▸ WHAT IS BEING ASKED:
Produce again, without any change, the lines running from the one with "Task: Select the" through the final line of the data below, and only those.

----------------------------------------

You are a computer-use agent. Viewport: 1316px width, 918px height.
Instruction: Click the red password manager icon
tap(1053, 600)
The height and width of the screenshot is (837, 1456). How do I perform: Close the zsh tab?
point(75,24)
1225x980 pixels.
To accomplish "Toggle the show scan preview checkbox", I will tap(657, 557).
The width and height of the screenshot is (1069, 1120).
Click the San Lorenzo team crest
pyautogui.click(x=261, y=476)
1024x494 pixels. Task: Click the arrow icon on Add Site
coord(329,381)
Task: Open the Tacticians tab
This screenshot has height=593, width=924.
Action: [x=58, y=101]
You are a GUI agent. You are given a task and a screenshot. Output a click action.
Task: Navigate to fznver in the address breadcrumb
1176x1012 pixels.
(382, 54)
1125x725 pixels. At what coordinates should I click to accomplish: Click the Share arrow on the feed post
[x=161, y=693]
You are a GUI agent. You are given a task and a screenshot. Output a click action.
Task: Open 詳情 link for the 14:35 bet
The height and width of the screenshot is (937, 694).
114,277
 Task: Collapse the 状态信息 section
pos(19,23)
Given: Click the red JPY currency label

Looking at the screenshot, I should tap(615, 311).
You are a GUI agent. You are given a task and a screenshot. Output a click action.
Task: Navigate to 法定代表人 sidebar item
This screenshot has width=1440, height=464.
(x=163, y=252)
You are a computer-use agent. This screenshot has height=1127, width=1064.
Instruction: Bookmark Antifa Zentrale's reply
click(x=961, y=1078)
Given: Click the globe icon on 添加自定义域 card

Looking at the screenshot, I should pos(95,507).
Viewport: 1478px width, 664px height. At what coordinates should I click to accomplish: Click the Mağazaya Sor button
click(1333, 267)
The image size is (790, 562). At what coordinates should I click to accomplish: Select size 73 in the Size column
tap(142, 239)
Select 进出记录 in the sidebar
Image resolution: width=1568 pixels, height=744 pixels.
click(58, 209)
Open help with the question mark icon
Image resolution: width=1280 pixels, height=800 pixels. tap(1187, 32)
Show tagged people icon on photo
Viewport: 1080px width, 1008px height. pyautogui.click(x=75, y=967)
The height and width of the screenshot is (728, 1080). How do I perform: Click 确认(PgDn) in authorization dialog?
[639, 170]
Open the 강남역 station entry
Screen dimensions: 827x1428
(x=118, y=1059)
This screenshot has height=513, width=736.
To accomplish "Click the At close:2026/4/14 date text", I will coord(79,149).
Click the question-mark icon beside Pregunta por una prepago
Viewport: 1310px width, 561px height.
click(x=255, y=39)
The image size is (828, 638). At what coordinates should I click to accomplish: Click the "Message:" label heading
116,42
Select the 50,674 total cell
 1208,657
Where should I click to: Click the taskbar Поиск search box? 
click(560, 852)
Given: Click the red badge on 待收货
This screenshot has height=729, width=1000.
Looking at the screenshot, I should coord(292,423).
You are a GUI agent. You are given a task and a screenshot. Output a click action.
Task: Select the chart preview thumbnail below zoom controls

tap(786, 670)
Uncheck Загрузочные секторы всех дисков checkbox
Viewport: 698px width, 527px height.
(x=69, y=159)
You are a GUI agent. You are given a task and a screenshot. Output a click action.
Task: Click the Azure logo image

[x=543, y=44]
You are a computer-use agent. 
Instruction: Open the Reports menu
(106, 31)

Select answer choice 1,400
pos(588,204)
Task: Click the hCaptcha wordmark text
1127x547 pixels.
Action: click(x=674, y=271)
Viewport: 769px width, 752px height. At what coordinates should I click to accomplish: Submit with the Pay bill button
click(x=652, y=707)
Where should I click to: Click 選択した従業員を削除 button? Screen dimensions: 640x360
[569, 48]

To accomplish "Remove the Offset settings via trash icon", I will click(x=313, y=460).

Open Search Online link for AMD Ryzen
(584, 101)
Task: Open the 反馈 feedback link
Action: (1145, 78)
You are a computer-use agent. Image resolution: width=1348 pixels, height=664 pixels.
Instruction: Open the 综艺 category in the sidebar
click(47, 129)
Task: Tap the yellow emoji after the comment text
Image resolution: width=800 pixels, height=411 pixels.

----------------------------------------

▸ ANSWER TO THE PROBLEM:
Task: Select the chart preview thumbnail below zoom controls

tap(786, 670)
Uncheck Загрузочные секторы всех дисков checkbox
Viewport: 698px width, 527px height.
(x=69, y=159)
You are a GUI agent. You are given a task and a screenshot. Output a click action.
Task: Click the Azure logo image

[x=543, y=44]
You are a computer-use agent. 
Instruction: Open the Reports menu
(106, 31)

Select answer choice 1,400
pos(588,204)
Task: Click the hCaptcha wordmark text
1127x547 pixels.
Action: click(x=674, y=271)
Viewport: 769px width, 752px height. At what coordinates should I click to accomplish: Submit with the Pay bill button
click(x=652, y=707)
Where should I click to: Click 選択した従業員を削除 button? Screen dimensions: 640x360
[569, 48]

To accomplish "Remove the Offset settings via trash icon", I will click(x=313, y=460).

Open Search Online link for AMD Ryzen
(584, 101)
Task: Open the 反馈 feedback link
Action: (1145, 78)
You are a computer-use agent. Image resolution: width=1348 pixels, height=664 pixels.
Instruction: Open the 综艺 category in the sidebar
click(47, 129)
Task: Tap the yellow emoji after the comment text
Image resolution: width=800 pixels, height=411 pixels.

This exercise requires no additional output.